Residential Life and Washington University-owned undergraduate housing made 6,720 total beds available in Fall 2014, with 3,323 being on the South 40, according to the Office of the Provost. This year also saw an increase in the number of beds available for undergraduates with the opening of the Lofts of Washington University on Delmar Boulevard, which has plans to expand through a second phase in the near future.
Since the plan to increase the undergraduate population began to take shape in 2009, Residential Life has built new buildings including South 40 and Eliot B Houses. Additionally, in order to house the larger freshman class this year, the renovation of Rubelmann House was pushed back.
However, some sophomores had to be moved to the Village due to lack of space on the South 40. This year, about 4 percent of sophomores live in the Village or off-campus apartments.
“Our hope is to be able to accommodate as many students who want to be a part of [living on the South 40] as possible, but we know that there are sophomores who don’t want to be a part of that, too, so we’re going to work with everybody to try to get them placed in housing that best fits their needs,” Lempfert said.
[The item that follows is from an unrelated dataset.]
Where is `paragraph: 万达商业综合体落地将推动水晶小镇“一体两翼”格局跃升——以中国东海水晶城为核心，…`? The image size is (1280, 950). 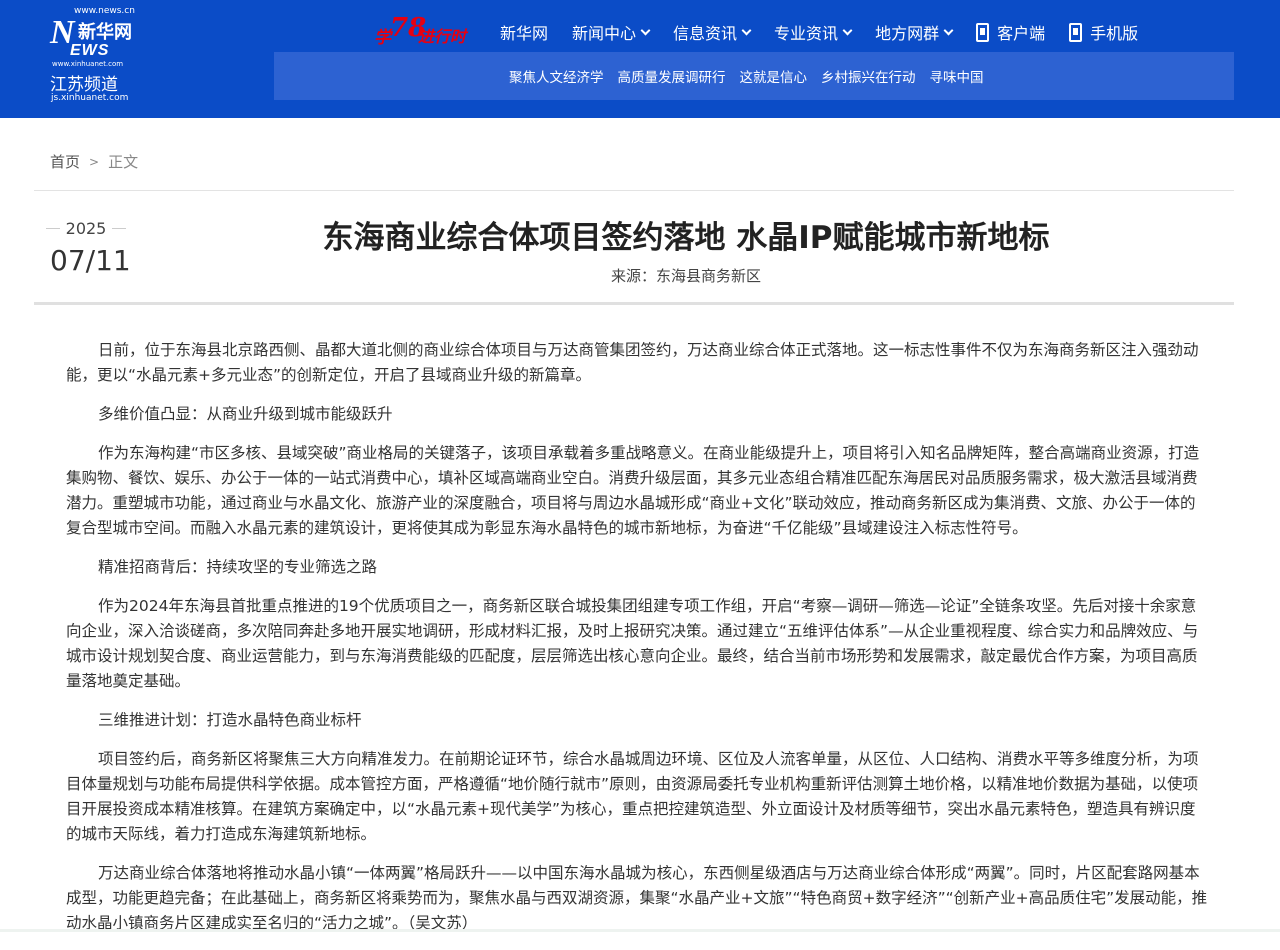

Lempfert said he is not concerned about whether enough total housing will be available for students next year, even if the incoming freshman class is as big as this year’s was. However, the number of beds available for sophomores on the South 40 may change.
He also noted that a housing selection task force of students and staff has been meeting throughout the semester to review options for this year’s housing selection process.
Ashley Shin was among the sophomores who were pushed to the Village this year as a result of a lack of space on the South 40.
While she likes her apartment and the Village’s proximity to her classes, the cost of living in the Village has been the most difficult part. Shin, whose financial aid package was reduced this year to not include room and board, said that it’s around $4,000 more expensive for her to live in the Village than on the South 40.
“I think that’s the one thing that bothered us the most is that, yes, being far away from my friends, whatever, making the trip, whatever, but the money that I had to pay extra for not wanting to be there was the most disturbing thing,” Shin said.
Sophomore Sierra Kindig was also assigned to the Village because of a bad housing lottery number. Though she has resigned herself to the idea of living in the Village, she was not pleased with the placement at first.
“I feel like Wash. U. implicitly promises you that you get to live on the 40 your freshman and sophomore years. Because Wash. U. is so big on selling the community experience, it was almost as if we were being told that we could no longer be included in this community,” Kindig said.
Smith hopes that students will still be able to maintain similar relationships with faculty and other aspects of the undergraduate experience, including residential communities, even with the class expansions.
“The last thing we want is for people to get less individualized attention. Knowing each student by name and story is kind of the mantra we live by, and that’s who we are, and we would never want to lose that,” Smith said.